I sewed a crazy quilt one fall
According to to the shapes I saw
Out the window watching the plow.
He laughed, Christmas, to see it, and mulched
Me in it like asparagus, tickled
The velvet creek bed was cut
From his dead mother's church hat.
Rye blue stitches bloomed
On khaki twill, and mustard stitches
On gray, and bright green fancy
French knots on dark brownñ
The khaki and grey and brown the still
Good sleeves from worn out shirts. Stone
Fences I built out of buttons.
Sometimes
Spring-times his fingers smiled,
Touching the clever exactness while
I rubbed his back when he came in,
Unable to straighten his back, the muscles
Stone inside him until I rubbed
Them smooth. He would have turned as much
As two acres on a good day
To get the crop in, dead straight furrows
the full field long, and none without
Its crop of stones frost-heaved
To the top to haul away. Keeping
Ahead of a hundred acres is a big
job, between fields and bush and the creek
where someday he wanted fruit trees.
He joked about fitting him, when his time came,
In the stone fence-- he'd wiggle my finger
Between the buttons to touch the spot.
But they won't set a man in a stone fence.
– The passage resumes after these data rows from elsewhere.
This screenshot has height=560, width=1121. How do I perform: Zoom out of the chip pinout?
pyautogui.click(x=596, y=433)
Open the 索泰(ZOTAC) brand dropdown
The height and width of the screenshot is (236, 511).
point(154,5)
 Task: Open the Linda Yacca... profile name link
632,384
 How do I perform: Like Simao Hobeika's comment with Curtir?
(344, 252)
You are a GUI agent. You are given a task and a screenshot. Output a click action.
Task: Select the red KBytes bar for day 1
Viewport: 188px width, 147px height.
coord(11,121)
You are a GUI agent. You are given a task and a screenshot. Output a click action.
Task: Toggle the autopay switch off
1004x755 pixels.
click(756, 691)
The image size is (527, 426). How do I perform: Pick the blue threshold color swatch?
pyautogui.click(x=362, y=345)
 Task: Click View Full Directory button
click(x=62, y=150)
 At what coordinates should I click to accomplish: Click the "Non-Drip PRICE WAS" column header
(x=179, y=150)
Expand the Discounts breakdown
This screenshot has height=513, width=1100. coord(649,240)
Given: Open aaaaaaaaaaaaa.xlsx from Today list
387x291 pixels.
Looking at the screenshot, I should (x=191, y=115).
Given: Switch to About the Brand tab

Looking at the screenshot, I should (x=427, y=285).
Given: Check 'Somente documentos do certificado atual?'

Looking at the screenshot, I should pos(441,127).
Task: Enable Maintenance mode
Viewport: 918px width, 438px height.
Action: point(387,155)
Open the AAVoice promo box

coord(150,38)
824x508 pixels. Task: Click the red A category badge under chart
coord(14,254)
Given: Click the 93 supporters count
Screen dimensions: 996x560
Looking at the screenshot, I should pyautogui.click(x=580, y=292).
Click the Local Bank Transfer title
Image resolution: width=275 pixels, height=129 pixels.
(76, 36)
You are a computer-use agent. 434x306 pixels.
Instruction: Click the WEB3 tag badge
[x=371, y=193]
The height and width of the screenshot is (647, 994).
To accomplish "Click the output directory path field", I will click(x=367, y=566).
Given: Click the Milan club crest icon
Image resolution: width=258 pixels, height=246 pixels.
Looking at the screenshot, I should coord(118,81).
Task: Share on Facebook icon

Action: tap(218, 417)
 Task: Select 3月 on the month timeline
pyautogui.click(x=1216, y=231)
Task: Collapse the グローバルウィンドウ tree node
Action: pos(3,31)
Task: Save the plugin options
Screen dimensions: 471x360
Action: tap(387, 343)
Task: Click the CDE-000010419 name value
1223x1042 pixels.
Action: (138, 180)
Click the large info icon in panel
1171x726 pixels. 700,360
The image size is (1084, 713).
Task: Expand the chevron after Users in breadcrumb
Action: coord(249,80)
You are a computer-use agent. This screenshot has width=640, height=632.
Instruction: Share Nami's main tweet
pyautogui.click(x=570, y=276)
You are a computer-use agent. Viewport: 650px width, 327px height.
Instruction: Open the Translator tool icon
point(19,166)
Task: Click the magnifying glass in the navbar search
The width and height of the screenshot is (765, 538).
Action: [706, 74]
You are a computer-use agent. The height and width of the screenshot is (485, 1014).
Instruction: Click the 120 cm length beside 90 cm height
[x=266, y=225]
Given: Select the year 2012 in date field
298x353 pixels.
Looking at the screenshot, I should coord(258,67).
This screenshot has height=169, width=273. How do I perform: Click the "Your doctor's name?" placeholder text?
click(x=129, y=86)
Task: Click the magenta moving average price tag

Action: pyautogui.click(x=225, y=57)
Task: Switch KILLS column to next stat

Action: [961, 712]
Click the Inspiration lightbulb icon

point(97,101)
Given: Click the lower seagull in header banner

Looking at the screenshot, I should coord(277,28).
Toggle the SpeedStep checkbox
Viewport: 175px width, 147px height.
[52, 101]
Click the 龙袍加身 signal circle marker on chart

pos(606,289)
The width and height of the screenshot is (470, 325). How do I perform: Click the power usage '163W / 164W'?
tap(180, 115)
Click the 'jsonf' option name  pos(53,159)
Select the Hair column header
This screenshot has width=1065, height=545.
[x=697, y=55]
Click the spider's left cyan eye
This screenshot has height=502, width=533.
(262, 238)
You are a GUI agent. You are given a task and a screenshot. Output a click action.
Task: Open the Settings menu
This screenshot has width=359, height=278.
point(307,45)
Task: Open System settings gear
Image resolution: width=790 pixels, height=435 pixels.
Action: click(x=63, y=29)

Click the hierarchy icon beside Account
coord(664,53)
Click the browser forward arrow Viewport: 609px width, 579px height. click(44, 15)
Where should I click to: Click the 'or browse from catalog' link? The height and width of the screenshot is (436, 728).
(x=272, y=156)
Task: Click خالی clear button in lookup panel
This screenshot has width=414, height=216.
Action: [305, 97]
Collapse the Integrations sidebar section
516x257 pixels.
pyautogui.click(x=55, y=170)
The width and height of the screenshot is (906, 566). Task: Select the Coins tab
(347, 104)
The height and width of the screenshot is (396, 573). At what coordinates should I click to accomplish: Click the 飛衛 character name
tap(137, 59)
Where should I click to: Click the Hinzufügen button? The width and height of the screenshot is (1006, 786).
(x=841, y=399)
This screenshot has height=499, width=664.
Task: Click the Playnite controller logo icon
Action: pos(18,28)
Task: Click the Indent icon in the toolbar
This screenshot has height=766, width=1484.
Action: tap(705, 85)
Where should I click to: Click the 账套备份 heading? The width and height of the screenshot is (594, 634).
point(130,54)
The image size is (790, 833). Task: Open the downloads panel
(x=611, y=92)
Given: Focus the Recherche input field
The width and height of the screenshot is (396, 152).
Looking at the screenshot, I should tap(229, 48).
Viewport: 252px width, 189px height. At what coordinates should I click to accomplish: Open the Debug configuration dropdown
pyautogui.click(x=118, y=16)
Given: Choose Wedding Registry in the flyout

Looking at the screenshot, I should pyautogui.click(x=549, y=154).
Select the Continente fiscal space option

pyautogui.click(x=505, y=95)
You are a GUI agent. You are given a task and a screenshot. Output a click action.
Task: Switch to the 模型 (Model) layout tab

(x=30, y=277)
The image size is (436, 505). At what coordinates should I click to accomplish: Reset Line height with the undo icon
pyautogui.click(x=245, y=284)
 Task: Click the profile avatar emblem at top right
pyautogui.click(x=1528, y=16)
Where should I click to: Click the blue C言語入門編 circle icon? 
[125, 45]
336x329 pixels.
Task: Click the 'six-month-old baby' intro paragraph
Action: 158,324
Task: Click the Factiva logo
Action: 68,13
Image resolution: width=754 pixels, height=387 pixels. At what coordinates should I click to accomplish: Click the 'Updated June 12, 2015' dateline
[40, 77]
When the time came they lined him up
In the church yard with all the rest.
That got me going. It wasn't just him,
When he was gone they were all gone
And me on my own. I was afraid
It might drive me crazy, and it's hard to keep track
Around strangers. So what I do if I start
To wonder, I take the quilt to the window
And finger my place in the cloth fields,
Sight along the stone fence
And shrug my glasses down. That shakes
Out the clover-leafs and slides
The suburbs off, to bare that naked
Swell of plowed ground still there
Lying still along the creek bed.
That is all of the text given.